Varendra Research Society (1910–1963)  was established in Rajshahi in 1910 for the promotion of studies and research into the History of Bengal in general, and in particular of the Varendra area

History
Some of the leading and enlightened citizens of Rajshahi felt the necessity and justification of establishing such an institution that would explore the precious past of this region.

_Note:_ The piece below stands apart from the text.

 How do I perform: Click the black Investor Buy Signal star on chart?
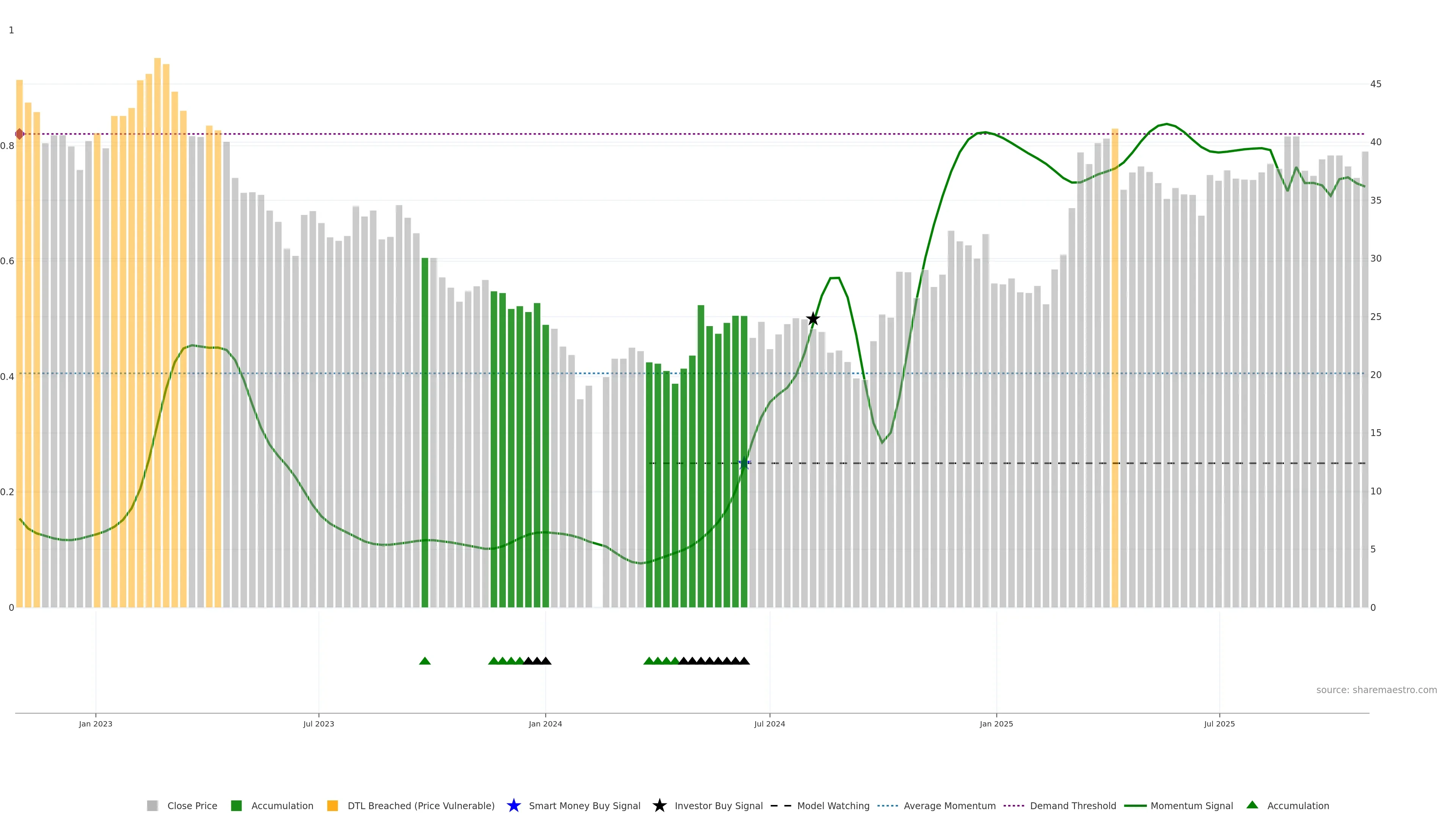point(813,319)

Henceforth, The Varendra Research Society was established in 1910, and the founder of the Society Kumar Sarat Kumar Ray, the scion of Dighapatiya Royal family accompanied by Aksaya Kumar Maitreya, a leading lawyer and renowned historian; Ramaprasad Chanda, a reputed scholar in history, art and archeology

Organization

Founding directors
 Kumar Sarat Kumar Ray
 Aksaya Kumar Maitreya
 Rakhaldas Bandyopadhyay

Major contributions

Organization
The Varendra Research Museum was founded with a standing tribute to the princely generosity of Kumar Sarat Kumar Ray as a president; the great scholarship of Aksaya Kumar Maitreya as a Director; Ramaprasad Chanda, as an honorary Secretary.

Publications
The society published...
 Journal of the Varendra Research Society
 twelve Annual Reports and 9 Monographs containing 31 articles, two works on inscriptions, one on ethnology, one on dynastic history,
 a catalogue of the archaeological relics in the museum,
 a list of inscriptions, and
 several carefully edited Sanskrit texts.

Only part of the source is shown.